MedLesionVQA: A Multimodal Benchmark Emulating Clinical Visual Diagnosis for Body Surface Health¶

Conference: ICLR 2026
OpenReview: https://openreview.net/forum?id=BYtqk6AVuL
Code: https://github.com/bytedance/MedLesionVQA
Area: Medical Imaging / Multimodal Evaluation Benchmark
Keywords: Body Surface Health, Visual Diagnosis, Medical MLLM, VQA Benchmark, Skin Lesions, Clinical Evaluation

TL;DR¶

MedLesionVQA, developed by the ByteDance Xiaohe team in collaboration with Peking Union Medical College Hospital (Tsinghua Changgung Hospital), is the first multimodal benchmark for body surface health aligned with the "step-by-step visual diagnosis workflow" of physicians. It comprises 12K unreleased real-world hospital patient images and 19K expert-reviewed QAs, covering 94 lesion types, 110 body parts, and 96 diseases. Evaluations of 20+ mainstream MLLMs show a top accuracy of only 56.2%, significantly lower than junior doctors (61.4%) and senior experts (73.2%).

Background & Motivation¶

Background: Using smartphone photography for MLLMs to assess body surface health issues (skin, nails, oral cavity, hair) is one of the most frequent application scenarios for medical multimodality. General MLLMs like GPT-4V, Gemini, and Qwen-VL, as well as medical-specific models like HuatuoGPT and MedGemma, claim to possess "physician-level" assistive capabilities.

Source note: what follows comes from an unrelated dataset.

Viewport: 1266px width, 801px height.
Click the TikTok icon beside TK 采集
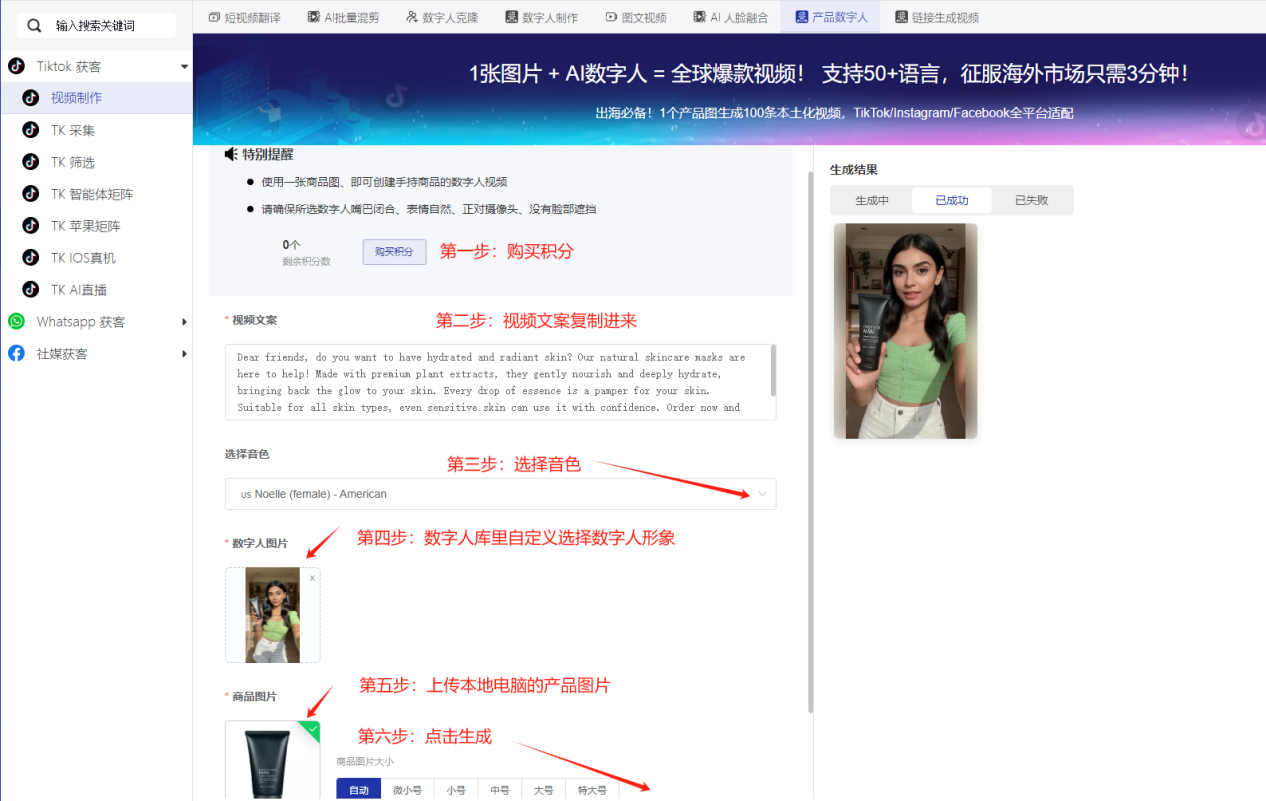(x=31, y=130)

Limitations of Prior Work: Existing medical benchmarks suffer from two major flaws. One type is the "broad-spectrum" category (e.g., GMAI-MMBench, OmniMedVQA), which aggregates open-source website data into dozens of modalities; while large in scale, they often contain outdated content and lack expert annotations, failing to support lesion interpretation and treatment suggestions. The other type is the "specialized" category (e.g., SkinCon, DDI), which has expert annotations but single tasks (only disease classification or binary benign/malignant classification) and extremely small scales (SkinCon has only 3700 images, DDI only 656 cases), which neither reflects real clinical complexity nor allows for robust evaluation.

Key Challenge: Real physician diagnosis is a step-by-step visual workflow—proceeding from fine-grained recognition (lesion type, location, attributes, spatial relationships) to reasoning, diagnosis, and providing treatment suggestions across dermatology, stomatology, and surgery departments. However, existing benchmarks compress this into a "one image \(\rightarrow\) one disease label" classification problem, failing to verify whether models can truly diagnose step-by-step like a physician.

Goal: To construct the first large-scale benchmark explicitly aligned with the visual diagnosis workflow of body surface health, testing whether MLLMs can replicate the step-by-step diagnostic process of physicians in real clinical scenarios and exposing the gap through direct comparison with human doctors.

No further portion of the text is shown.